## [Pflichtaufgabe 1]
In welchem Jahr wurde Richter laut dem Text über ihn Professor in Düsseldorf?
## [Pflichtaufgabe 2]
Führen Sie alle Personen auf, die der Text über Richter außer ihm selbst namentlich nennt.
## [Pflichtaufgabe 3]
Geben Sie den Abschnitt des Textes über Richter von „Im Düsseldorfer Umfeld“ bis „Kollegen Joseph Beuys.“ unverändert aus.

## [Ausgewählter Text]
Richter, ein Meister von
Weltrang, ließ sich vom propagierten Ende der Malerei nach 1970
geradezu anstacheln, alle Theorie über sein Metier wortlos zu
entsorgen. Kritiker und Kunsthistoriker haben es also schwer mit dem
Mann, der nach einer Ausbildung zum Bühnen- und Werbemaler an der
Dresdner Akademie studierte, bevor er 1961 aus der DDR in die BRD floh.
Im Düsseldorfer Umfeld begegnete er Sigmar Polke und Konrad Lueg: Die
drei gründeten den "kapitalistische Realismus" – einerseits als Antwort
auf den sozialistischen im Osten, andererseits als ironische
Stellungnahme zu dem, was im Westen passierte. Wer beide Seiten kennt,
gewinnt: 1971 wurde Richter Professor in Düsseldorf und unterstützte
als einer der wenigen den später gekündigten Kollegen Joseph Beuys.
Uneinholbare Könnerschaft
Der wohl schärfste Analytiker unserer Zeit vertrat schon vor den
Debatten zur Postmoderne einen offenen Werkbegriff, der Stilbrüche zum
Konzept erhebt. Den beliebigen Wechsel verbindet er allerdings mit
uneinholbarer Könnerschaft in der Nachfolge der barocken Holländer oder
der deutschen Romantik. Dazu kommt seine Orientierung an Fotografien,
Collagen und Zeitungsausschnitten, die er oft als Vorlage nützt. Daraus
entstand eine eigene Strömung der jungen Generation: die zur Fotografie
korrespondierende Malerei. Richters Düsseldorfer Schüler kehrten diese
mühelos in eine malerisch konzipierte Fotografie um.
Der Künstler gelangte schon in den 60ern mit seinen unscharfen
Fotoparaphrasen zwischen hochpolitischen Inhalten und belanglosen
Momentaufnahmen der Konsumgesellschaft zu Weltruhm. Er nahm sich die
NS-Vergangenheitsbewältigung genauso vor wie den RAF-Terror. Richter
vertrat Deutschland immer wieder auf Biennalen, seine
Documenta-Beiträge sind kaum zählbar, und natürlich schaffte er es mit
der Londoner Tate und dem Museum of Modern Art in New York in den
Ausstellungsolymp.

## [Datenauszüge]

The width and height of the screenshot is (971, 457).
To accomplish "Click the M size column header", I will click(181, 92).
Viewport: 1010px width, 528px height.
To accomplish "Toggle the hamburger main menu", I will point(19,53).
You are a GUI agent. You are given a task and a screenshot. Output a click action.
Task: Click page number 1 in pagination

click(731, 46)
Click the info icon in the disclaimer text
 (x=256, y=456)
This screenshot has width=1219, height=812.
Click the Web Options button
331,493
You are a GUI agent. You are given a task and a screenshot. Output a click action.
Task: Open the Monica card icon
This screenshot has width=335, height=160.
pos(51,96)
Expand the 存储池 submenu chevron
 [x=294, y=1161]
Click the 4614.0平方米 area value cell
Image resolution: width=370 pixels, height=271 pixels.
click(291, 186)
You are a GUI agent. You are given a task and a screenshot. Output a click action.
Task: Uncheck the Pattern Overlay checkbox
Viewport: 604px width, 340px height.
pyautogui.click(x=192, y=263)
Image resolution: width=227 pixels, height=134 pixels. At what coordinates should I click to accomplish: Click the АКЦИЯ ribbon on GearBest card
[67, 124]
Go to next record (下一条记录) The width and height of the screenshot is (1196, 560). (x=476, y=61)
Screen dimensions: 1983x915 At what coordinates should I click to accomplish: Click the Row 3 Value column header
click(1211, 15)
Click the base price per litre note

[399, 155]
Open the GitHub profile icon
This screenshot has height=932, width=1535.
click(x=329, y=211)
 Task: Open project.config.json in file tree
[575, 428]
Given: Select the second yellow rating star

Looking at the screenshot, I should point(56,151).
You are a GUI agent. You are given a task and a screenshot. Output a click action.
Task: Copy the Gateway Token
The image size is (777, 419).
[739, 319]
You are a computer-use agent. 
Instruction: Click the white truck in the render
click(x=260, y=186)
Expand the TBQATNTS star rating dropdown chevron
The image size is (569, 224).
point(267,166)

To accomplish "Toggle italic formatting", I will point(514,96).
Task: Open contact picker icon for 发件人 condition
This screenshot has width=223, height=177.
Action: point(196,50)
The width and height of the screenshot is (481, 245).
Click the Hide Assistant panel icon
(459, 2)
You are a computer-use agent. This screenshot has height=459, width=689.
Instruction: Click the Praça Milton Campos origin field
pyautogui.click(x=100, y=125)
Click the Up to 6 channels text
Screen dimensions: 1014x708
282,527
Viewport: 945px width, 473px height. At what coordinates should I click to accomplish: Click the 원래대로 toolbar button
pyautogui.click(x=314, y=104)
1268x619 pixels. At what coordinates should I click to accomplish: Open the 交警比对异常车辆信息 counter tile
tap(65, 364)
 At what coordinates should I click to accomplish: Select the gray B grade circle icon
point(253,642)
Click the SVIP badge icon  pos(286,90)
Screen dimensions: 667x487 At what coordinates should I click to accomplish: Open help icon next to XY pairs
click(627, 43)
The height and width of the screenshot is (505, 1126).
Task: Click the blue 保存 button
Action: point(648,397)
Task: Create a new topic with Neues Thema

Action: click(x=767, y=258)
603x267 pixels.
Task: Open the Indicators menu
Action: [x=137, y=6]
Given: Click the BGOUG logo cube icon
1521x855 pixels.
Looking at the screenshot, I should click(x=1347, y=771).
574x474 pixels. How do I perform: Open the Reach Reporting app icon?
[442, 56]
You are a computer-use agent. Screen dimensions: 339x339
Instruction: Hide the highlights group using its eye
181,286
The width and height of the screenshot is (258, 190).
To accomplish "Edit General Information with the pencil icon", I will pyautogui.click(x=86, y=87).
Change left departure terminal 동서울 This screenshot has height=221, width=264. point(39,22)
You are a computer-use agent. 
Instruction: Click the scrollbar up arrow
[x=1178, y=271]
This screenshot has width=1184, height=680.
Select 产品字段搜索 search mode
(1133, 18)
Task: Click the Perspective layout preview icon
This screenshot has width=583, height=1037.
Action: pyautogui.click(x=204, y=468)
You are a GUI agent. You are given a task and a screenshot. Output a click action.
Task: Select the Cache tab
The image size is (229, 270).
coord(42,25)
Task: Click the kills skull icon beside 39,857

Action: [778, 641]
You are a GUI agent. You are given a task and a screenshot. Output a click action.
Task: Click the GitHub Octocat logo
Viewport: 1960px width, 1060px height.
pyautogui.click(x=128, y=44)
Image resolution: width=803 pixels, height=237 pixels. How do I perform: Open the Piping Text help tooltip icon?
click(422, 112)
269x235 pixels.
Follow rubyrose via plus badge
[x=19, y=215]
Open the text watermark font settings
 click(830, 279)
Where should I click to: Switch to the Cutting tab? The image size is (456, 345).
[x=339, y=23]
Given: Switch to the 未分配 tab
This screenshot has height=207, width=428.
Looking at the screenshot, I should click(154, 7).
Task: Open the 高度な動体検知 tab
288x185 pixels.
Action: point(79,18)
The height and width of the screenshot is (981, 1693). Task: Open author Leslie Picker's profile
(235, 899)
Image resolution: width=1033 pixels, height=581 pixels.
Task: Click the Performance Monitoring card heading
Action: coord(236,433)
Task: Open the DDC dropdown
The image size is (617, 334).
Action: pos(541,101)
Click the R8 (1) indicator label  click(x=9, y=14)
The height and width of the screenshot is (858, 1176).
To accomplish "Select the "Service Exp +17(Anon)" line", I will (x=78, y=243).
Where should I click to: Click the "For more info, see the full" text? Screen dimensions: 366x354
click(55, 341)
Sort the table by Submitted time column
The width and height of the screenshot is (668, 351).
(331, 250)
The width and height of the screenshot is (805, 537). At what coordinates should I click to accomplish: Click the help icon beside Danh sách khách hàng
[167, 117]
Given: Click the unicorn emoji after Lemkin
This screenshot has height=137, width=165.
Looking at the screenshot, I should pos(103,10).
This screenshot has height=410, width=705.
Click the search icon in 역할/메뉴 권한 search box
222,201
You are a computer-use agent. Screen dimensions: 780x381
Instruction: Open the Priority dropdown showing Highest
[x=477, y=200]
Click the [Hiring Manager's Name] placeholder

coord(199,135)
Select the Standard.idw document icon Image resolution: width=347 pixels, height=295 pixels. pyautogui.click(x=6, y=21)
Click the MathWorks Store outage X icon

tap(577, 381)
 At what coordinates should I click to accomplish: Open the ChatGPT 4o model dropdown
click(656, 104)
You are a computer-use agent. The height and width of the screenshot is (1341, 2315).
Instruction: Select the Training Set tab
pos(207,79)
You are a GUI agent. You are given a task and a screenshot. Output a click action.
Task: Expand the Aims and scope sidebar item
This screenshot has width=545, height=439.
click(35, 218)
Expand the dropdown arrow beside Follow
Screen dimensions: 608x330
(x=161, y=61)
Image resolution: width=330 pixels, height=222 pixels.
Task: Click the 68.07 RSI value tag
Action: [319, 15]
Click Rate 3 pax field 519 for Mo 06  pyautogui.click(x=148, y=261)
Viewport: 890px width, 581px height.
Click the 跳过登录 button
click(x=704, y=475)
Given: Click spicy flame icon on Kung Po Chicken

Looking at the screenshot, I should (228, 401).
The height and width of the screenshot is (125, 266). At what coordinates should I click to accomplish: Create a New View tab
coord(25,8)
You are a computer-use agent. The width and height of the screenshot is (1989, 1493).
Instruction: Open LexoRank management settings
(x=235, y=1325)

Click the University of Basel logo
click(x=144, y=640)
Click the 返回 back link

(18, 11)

## [Vollständige Antwort 1]
1971

## [Vollständige Antwort 2]
Sigmar Polke, Konrad Lueg, Joseph Beuys

## [Vollständige Antwort 3]
Im Düsseldorfer Umfeld begegnete er Sigmar Polke und Konrad Lueg: Die
drei gründeten den "kapitalistische Realismus" – einerseits als Antwort
auf den sozialistischen im Osten, andererseits als ironische
Stellungnahme zu dem, was im Westen passierte. Wer beide Seiten kennt,
gewinnt: 1971 wurde Richter Professor in Düsseldorf und unterstützte
als einer der wenigen den später gekündigten Kollegen Joseph Beuys.